Once the line with "Given: Create Bootable Media from the toolbar" is found in the entries below, print it and each following line exactly, stopping after the line with "1281x901 pixels."; print nothing else.

#### Records for the task
.....

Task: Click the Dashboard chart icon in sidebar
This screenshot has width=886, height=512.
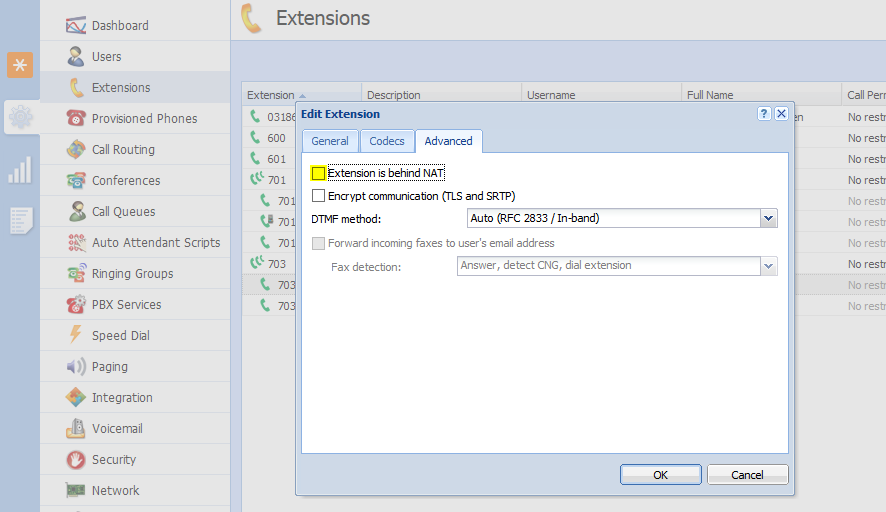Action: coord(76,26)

.....

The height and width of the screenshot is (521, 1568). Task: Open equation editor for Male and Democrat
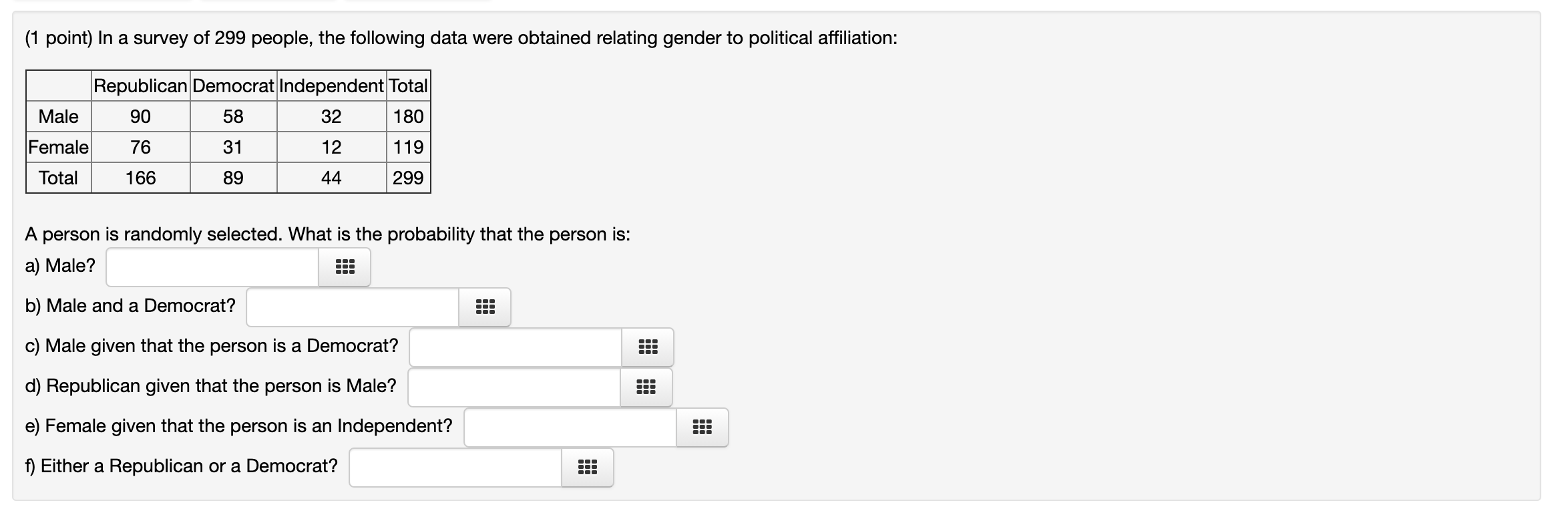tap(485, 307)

.....

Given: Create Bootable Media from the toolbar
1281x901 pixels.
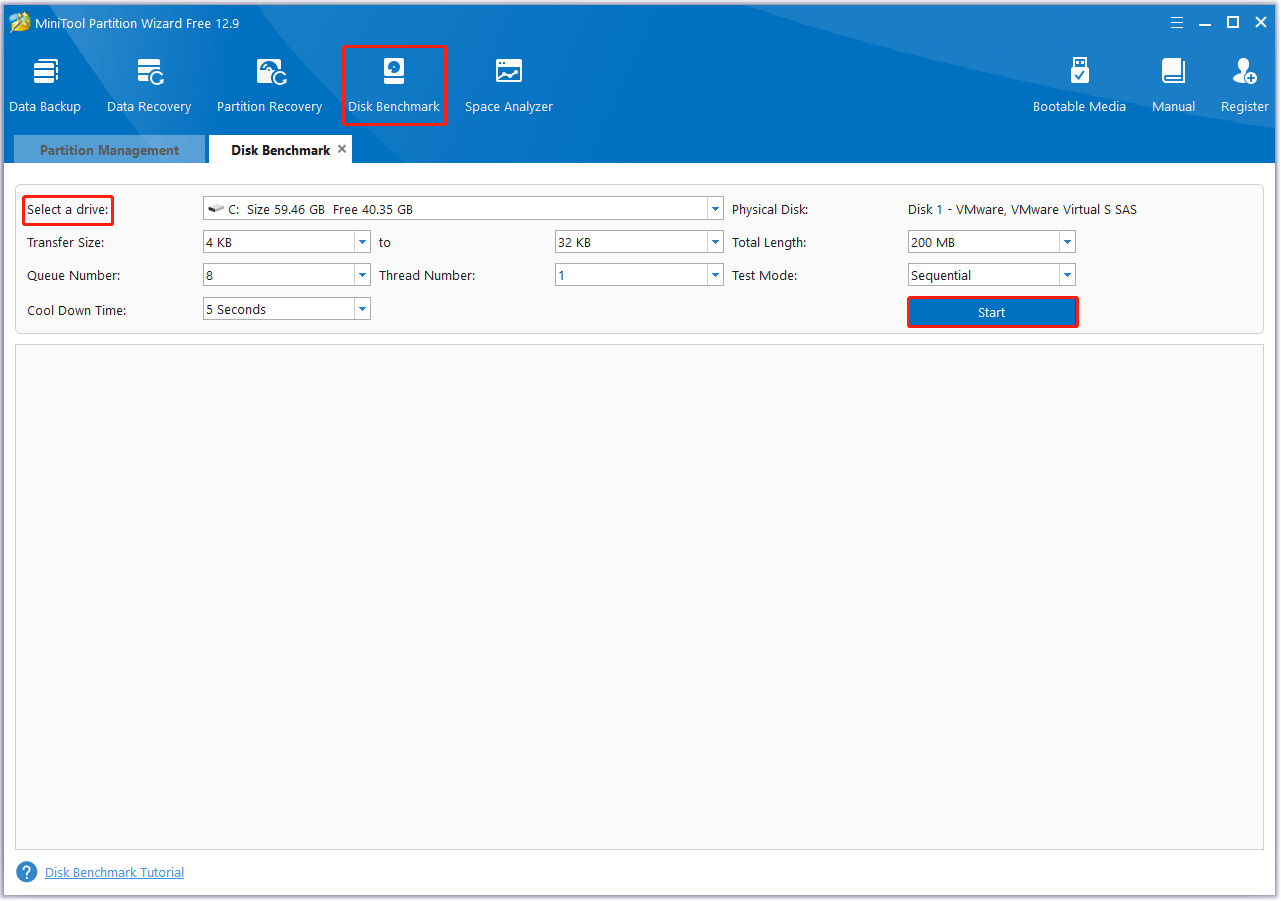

.....

#### Output of the task
Given: Create Bootable Media from the toolbar
1281x901 pixels.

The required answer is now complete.